- READING TEXT
#####

The Image of Our Community: Disaggregate Tufts’s Racial Data by Ethnicity
I happened upon data disaggregation because I felt marginalized during class discussions on race that perpetuated the Model Minority Myth. These discussions invalidated my experience as a person of color, and I set out to research what it meant to be Asian American in a foundationally White institution. My research fundamentally changed how I view race. I realized that the perpetuation of the Model Minority Myth is bolstered by statistics that conceal variations in data for the Asian racial group. It had never occurred to me that the way we present data could be so easily manipulated to be inequitable and have negative ramifications on marginalized people. My faith had always been in data and numbers, having been taught from a young age that data is the definite truth. But data is power––it can be manipulated and abused.
Anyone navigating through the “Diversity Data” on the Tufts Admissions page will not find a wholly accurate representation of the student body. For prospective students like myself who were not able to visit campus, the racial data does not give a holistic picture of the Tufts community.
What does diversity mean if the data collected on our admissions website generalizes the range of identities, experiences, and histories of Tufts students across racial groups? Tufts creates a misleading image of “diversity” by only recognizing the racial makeup of the student body; the university cannot be held accountable for accepting a class of “diverse” students if no one knows who is here in the first place. Barriers to access in higher education are not racially monolithic. To create a more comprehensive picture of the student body, Tufts needs to disaggregate—break down—its racial data by ethnicity.

#####

- PROBLEM DETAILS
According to the essay on Tufts's racial data, what does Tufts need to do to create a more comprehensive picture of its student body? Answer using only the essay above, not the items.

- DATA LINES
#####

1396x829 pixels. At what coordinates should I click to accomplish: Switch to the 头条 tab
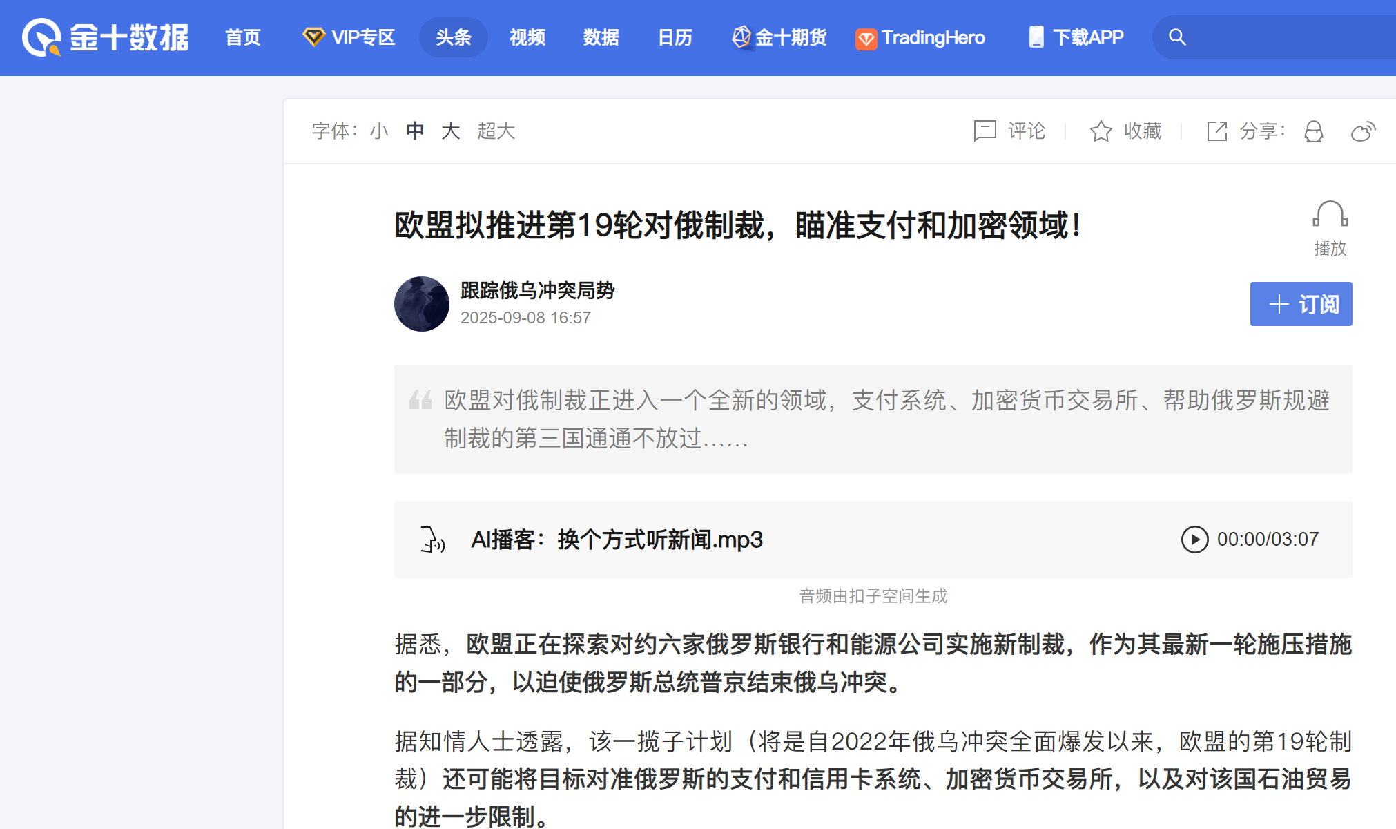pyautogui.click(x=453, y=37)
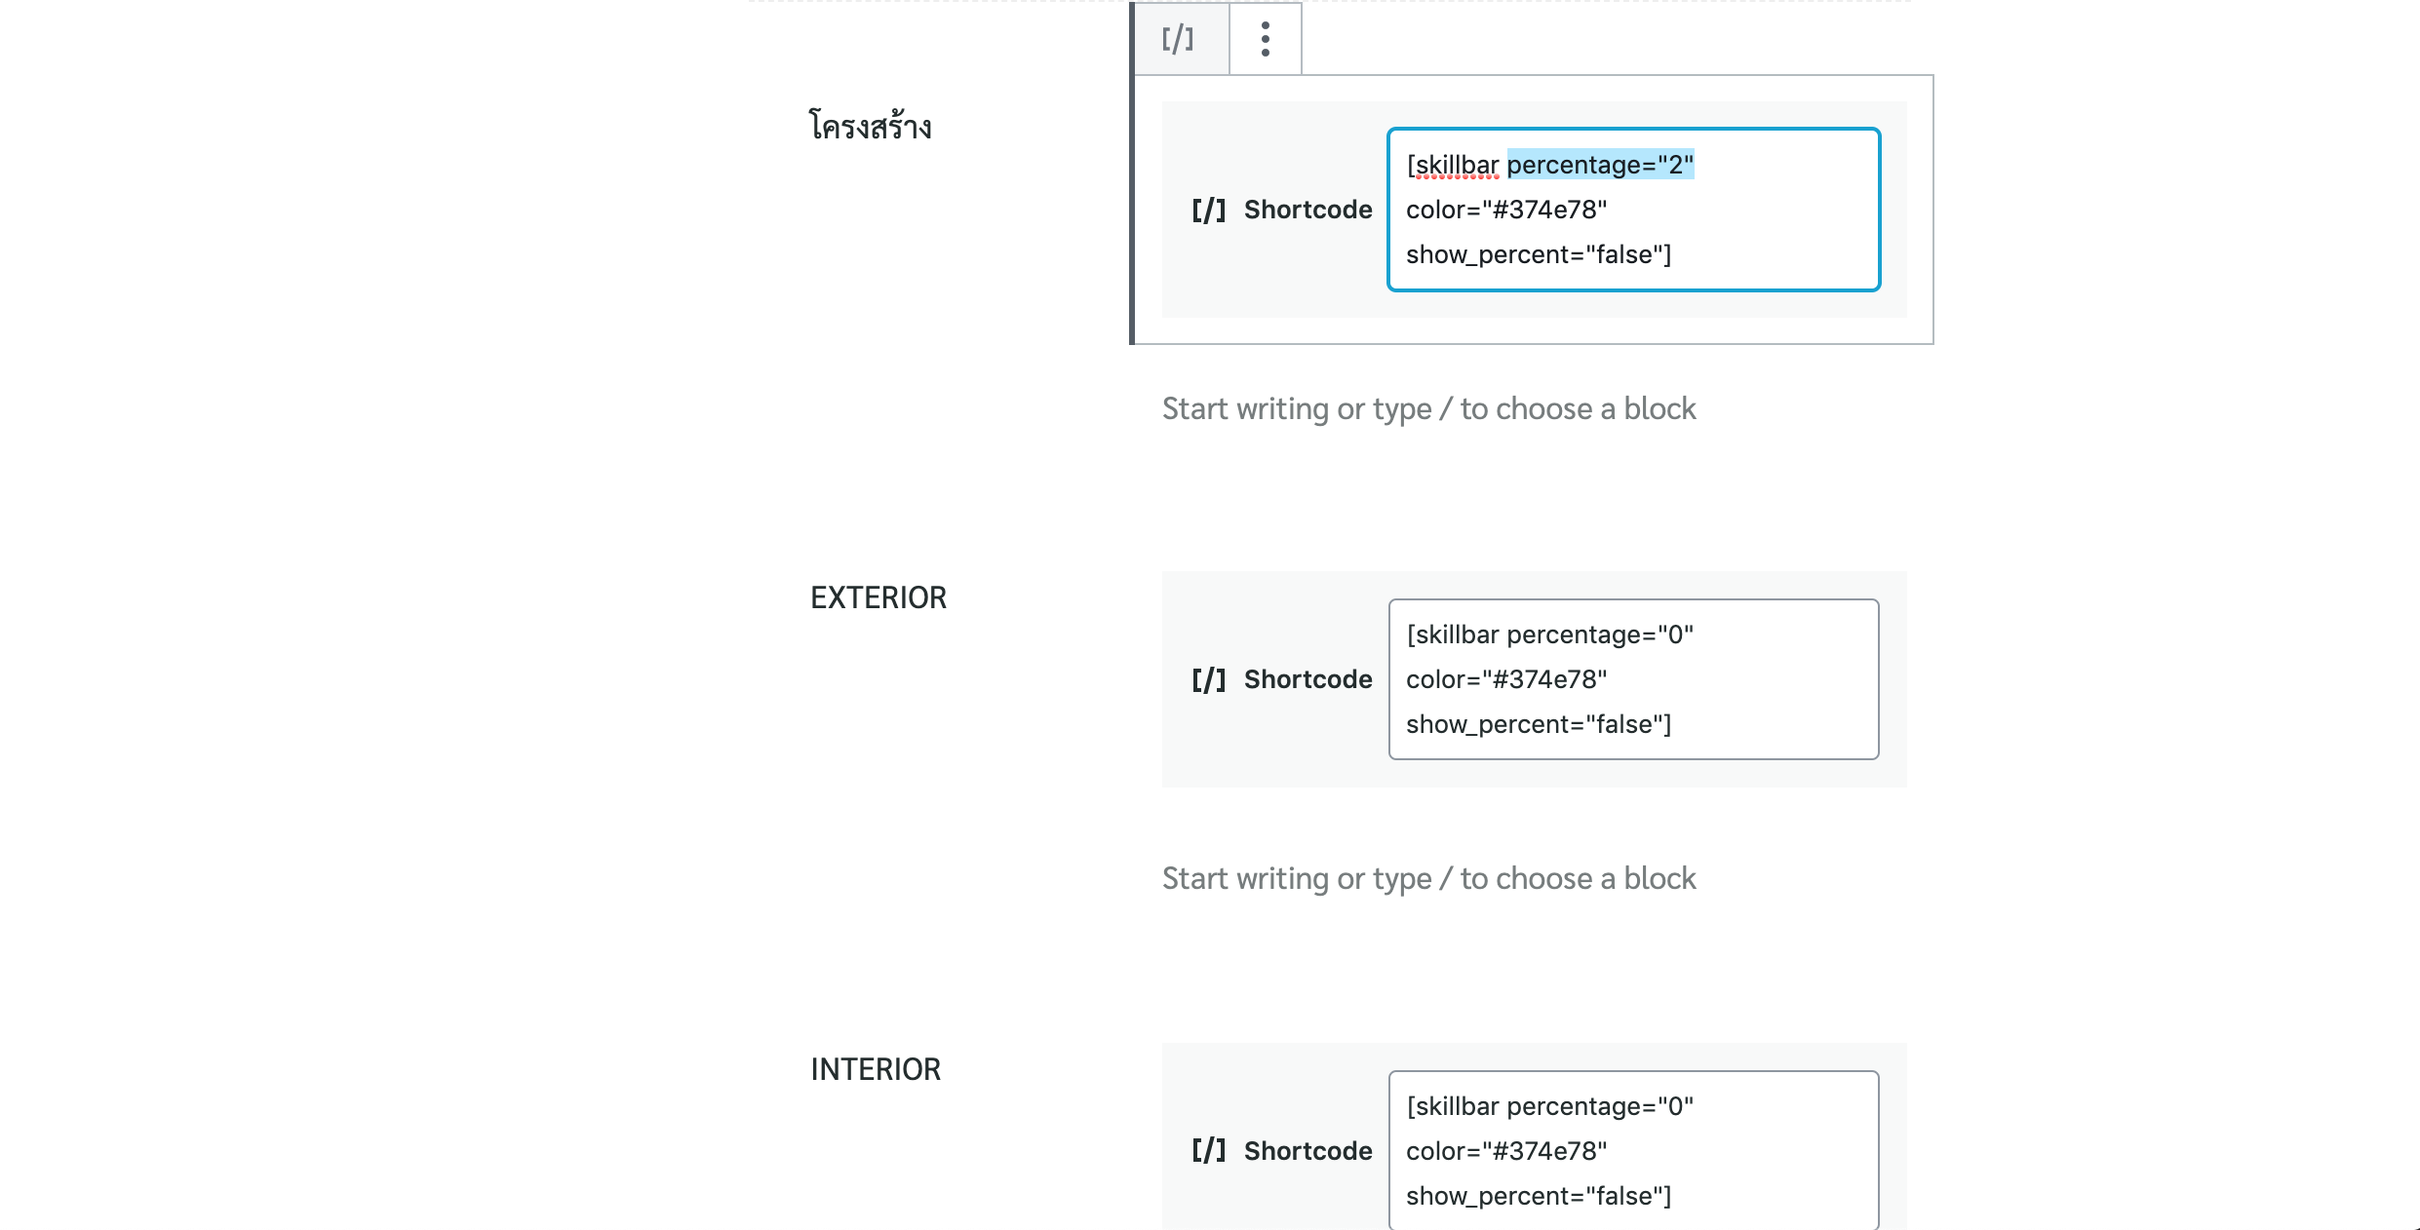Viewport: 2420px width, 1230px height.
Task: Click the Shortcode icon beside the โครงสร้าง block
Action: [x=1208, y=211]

#####

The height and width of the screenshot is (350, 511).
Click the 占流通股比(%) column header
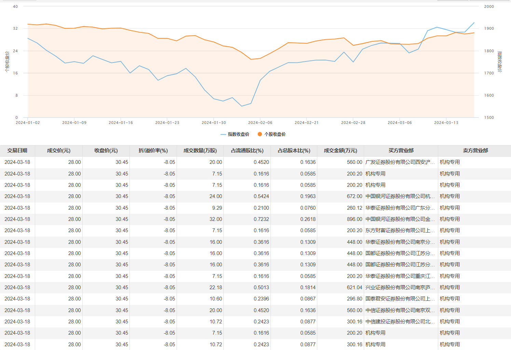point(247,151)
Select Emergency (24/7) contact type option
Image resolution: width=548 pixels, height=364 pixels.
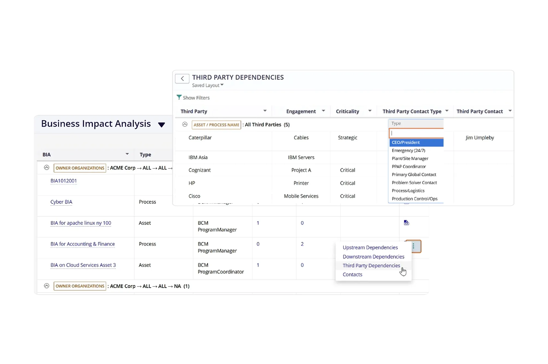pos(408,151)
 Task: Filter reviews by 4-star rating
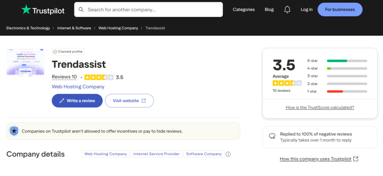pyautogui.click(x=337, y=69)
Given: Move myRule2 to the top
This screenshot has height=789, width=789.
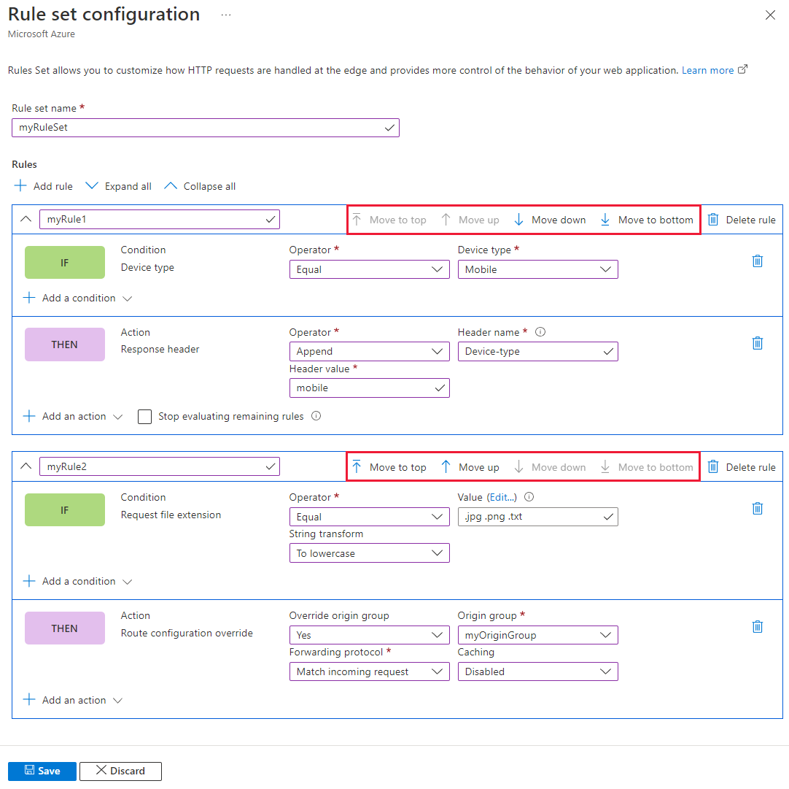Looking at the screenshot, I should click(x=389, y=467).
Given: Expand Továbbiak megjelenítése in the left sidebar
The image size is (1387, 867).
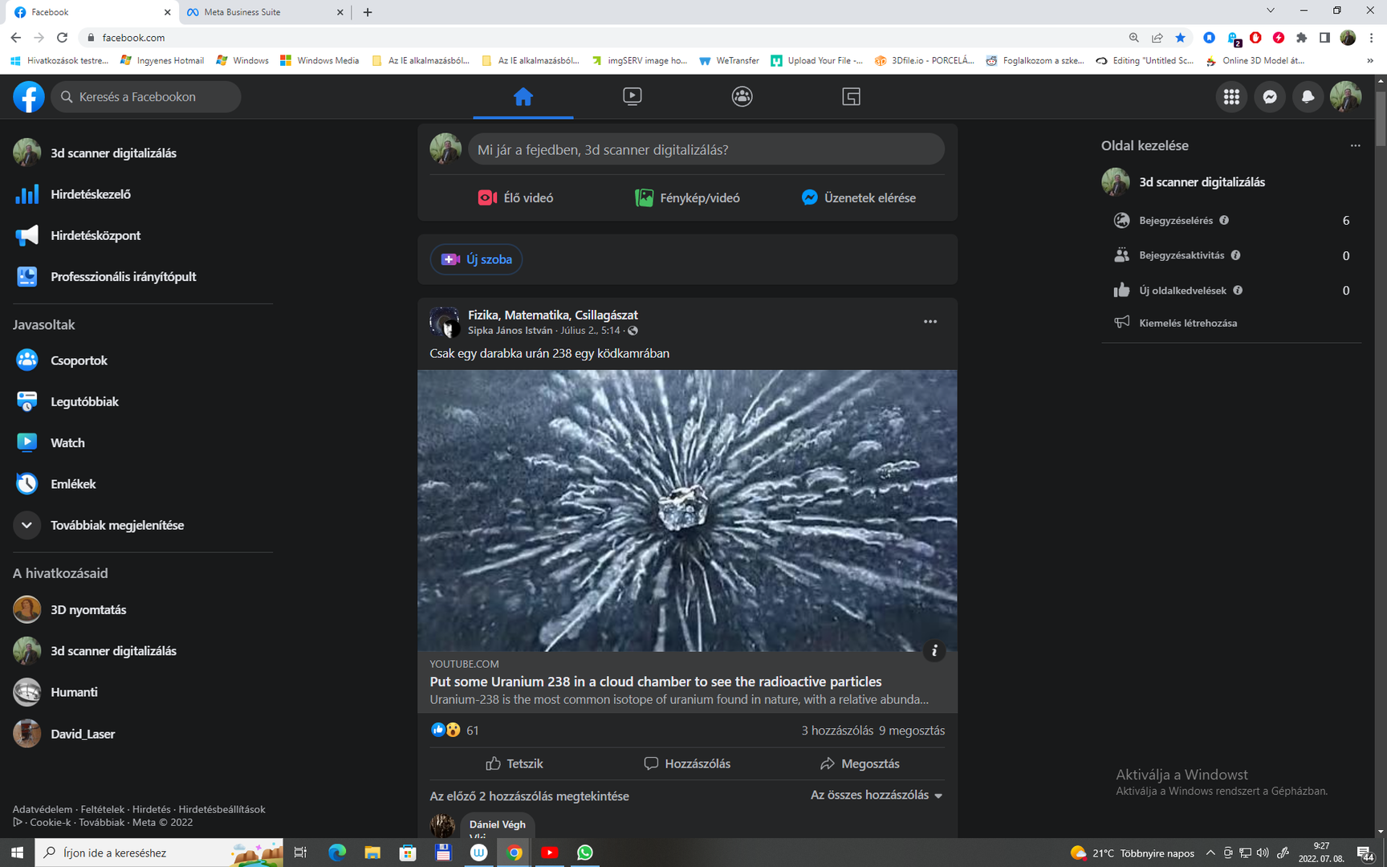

#####

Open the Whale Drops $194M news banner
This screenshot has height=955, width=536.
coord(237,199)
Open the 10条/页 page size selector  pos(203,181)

#####

- ANSWER TO THIS TASK
Tufts needs to disaggregate its racial data by ethnicity.